On Monday, as the Electoral College was gathering around the country to cast the official votes that will send Donald Trump to the White House, stats guru Nate Silver published a piece coming out against "faithless electors." In it, the FiveThirtyEight founder noted that faithless electors would not have any effect on Trump's victory and would present "a Constitutional crisis along the way." He continued on to give the sage, inarguable advice that what Democrats really need to do is start winning elections, but breezes past a pressing question: aren't we already having a Constitutional crisis?
With a final forecast giving Democrat Hillary Clinton a 71.4 percent chance of winning the presidential election, Silver's FiveThirtyEight model was actually one of the most bullish on the eventual winner, the Republican nominee Trump, while still putting his odds of winning fairly low. The shock that most people felt in the early hours of Nov. 9 when it became clear that not only was the election getting away from Clinton, but had in fact gotten up and left, was due in large part to the confidence with which number-crunchers (like Silver) had predicted her success. In the weeks that followed, when it became clear that Clinton would lose the presidency with not just a modest, but a record-setting victory in the Electoral College (earning more votes than any white male presidential candidate ever), the feeling among Clinton supporters that they had been cheated was palpable, and understandable.
This resentment was most likely best represented by the runaway success of Green Party candidate Jill Stein's recount effort, which raised over $7 million in an extremely short span of time, more than twice what the third-party candidate raised for her own presidential effort. The push to support the Hamilton Electors — who take Alexander Hamilton's opinions to heart that the Electoral College is supposed to safeguard against demagoguery — is just another expression of that feeling of resentment.

§ **Activity 1**:
In the article on Nate Silver and faithless electors, how much money did Jill Stein's recount effort raise?
§ **Activity 2**:
Continue the article on Nate Silver and faithless electors from its last sentence.

§ **Collected data**:
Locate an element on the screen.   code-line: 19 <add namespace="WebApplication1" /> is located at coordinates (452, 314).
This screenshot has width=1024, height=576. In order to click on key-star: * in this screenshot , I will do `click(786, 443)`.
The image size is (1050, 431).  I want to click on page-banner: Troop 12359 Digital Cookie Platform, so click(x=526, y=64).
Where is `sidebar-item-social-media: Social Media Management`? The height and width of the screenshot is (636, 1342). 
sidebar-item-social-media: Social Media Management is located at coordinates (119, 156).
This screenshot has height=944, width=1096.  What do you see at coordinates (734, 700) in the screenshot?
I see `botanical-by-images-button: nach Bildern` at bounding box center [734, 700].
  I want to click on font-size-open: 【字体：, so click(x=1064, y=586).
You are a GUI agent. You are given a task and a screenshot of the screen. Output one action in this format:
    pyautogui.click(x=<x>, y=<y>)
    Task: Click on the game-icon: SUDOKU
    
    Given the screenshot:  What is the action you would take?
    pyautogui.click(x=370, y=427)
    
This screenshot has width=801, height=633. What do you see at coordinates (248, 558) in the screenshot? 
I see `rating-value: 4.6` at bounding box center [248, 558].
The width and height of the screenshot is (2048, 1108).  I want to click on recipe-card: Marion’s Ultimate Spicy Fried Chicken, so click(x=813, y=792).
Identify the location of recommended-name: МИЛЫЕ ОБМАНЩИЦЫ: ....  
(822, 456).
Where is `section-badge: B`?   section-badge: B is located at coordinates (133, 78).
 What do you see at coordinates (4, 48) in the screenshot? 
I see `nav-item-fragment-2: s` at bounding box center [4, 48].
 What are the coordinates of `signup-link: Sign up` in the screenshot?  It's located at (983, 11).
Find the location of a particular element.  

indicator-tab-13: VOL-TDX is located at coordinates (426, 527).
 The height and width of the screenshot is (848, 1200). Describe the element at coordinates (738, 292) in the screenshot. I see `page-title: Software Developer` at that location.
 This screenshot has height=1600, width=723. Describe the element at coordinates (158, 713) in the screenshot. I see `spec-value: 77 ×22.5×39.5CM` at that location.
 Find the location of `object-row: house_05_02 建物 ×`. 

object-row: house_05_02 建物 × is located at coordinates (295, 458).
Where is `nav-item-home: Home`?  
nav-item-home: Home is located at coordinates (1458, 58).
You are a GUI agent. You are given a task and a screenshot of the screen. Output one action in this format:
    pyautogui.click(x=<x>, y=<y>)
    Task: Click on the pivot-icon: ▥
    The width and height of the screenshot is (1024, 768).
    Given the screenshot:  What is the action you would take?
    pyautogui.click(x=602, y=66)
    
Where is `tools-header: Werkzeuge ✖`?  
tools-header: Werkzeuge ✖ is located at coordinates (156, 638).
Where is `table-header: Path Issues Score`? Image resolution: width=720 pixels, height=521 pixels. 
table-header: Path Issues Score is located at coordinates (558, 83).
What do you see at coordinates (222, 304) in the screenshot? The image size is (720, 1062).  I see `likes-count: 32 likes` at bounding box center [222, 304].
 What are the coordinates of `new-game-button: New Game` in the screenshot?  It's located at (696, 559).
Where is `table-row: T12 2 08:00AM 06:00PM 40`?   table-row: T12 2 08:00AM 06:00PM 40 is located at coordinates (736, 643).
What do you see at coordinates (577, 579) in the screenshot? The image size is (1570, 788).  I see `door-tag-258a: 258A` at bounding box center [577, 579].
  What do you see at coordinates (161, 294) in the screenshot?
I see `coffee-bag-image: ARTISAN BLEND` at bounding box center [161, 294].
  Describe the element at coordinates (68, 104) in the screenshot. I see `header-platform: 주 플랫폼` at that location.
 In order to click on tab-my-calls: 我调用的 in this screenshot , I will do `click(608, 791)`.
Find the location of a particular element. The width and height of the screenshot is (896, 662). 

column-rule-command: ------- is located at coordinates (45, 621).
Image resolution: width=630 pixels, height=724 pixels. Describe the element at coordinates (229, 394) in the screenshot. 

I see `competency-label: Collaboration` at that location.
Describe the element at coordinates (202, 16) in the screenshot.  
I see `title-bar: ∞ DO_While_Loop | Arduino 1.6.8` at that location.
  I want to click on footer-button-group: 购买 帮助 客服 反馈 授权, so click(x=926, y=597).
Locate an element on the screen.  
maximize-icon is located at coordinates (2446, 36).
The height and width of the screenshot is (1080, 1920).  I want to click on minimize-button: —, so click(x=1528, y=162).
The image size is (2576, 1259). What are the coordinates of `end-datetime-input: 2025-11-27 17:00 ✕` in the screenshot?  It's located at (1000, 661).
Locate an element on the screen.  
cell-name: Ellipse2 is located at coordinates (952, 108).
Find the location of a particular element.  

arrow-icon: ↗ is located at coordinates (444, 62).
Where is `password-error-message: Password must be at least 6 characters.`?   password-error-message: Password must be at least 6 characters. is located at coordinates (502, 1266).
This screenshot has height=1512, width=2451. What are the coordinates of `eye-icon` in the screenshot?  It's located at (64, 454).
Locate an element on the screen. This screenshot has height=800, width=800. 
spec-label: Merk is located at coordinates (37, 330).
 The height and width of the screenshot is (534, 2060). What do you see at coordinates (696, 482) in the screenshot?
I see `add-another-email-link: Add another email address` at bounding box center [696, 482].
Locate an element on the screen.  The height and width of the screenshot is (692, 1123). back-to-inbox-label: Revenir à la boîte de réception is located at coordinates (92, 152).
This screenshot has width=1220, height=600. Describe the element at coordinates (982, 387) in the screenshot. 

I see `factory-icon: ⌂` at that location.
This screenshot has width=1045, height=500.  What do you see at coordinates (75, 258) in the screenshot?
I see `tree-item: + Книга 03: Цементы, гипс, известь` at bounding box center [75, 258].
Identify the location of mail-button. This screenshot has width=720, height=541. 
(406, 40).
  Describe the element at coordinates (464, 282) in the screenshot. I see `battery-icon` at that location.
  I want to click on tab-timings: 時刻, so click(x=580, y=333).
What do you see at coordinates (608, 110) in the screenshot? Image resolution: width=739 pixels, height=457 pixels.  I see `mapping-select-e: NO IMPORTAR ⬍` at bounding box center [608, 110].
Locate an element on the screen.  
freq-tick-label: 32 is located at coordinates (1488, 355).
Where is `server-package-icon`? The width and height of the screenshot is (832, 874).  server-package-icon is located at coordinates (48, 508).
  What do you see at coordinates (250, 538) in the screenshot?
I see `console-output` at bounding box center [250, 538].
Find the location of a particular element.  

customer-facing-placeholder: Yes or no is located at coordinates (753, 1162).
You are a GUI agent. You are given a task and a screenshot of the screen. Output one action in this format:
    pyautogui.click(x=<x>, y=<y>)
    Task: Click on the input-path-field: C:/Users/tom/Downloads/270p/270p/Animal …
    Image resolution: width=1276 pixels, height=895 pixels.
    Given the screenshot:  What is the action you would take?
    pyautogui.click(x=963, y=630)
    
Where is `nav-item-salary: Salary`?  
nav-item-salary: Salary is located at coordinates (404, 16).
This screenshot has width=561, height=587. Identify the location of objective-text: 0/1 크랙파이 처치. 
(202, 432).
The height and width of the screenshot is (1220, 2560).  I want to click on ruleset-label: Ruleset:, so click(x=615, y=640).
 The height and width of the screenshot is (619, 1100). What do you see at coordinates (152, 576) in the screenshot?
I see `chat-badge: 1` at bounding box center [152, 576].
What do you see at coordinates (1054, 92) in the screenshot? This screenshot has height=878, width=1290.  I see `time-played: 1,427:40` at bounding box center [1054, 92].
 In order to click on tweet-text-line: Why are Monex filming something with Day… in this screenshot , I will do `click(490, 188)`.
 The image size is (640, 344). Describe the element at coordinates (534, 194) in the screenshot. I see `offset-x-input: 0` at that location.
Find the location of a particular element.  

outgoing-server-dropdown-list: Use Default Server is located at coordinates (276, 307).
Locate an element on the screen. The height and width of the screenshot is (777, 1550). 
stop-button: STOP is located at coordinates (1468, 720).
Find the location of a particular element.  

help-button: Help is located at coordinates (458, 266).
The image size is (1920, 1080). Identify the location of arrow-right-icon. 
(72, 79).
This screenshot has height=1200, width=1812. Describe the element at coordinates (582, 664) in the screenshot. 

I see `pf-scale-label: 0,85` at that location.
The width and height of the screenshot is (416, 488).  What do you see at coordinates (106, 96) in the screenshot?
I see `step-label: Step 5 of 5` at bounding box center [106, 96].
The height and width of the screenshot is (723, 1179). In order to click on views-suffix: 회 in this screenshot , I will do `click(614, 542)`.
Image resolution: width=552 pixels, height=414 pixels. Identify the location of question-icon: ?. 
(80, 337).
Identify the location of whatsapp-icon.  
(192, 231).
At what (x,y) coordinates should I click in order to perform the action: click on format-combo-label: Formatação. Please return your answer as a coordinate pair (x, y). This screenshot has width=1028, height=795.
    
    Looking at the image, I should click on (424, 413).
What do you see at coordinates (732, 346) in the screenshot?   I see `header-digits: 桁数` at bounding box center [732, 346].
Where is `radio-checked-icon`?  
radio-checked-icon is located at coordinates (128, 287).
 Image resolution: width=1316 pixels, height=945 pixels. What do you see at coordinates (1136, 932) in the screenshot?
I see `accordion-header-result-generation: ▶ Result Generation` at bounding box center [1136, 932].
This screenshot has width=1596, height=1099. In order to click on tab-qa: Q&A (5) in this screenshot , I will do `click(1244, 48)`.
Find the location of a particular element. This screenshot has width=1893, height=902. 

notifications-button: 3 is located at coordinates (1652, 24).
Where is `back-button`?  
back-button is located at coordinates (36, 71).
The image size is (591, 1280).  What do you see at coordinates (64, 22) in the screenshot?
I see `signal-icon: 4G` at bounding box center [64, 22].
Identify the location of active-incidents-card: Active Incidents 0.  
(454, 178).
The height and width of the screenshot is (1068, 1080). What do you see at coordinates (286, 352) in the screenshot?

§ **Task output 1**:
It raised over $7 million in an extremely short span of time.

§ **Task output 2**:
By late afternoon Monday, Trump had earned enough official Electoral College votes to secure his presidency, but I don't know if this means we've averted a Constitutional crisis. To me, the Electoral College is like that noise in your car that you know means you should probably go to the mechanic, but you're not entirely sure you can afford to fix whatever it is that's going wrong. Protesters, recounts, lawsuits, and threats of faithlessness in the electors are all signs that something is not right in the functioning of our democracy.
What's depressing is that perhaps, in coming this close to a real crisis and dodging it, most people will be able to tell themselves that everything is all right, and that we can make it to the next exit without the car blowing up. The reason the faithless electors were important was not because they were going to change the outcome of the election, but because they had the power to expose the Electoral College for the problematic institution that I believe it is — to both parties. With Trump's victory official, the most dangerous thing we can do is wait four years to address the ticking time bomb that is the Electoral College.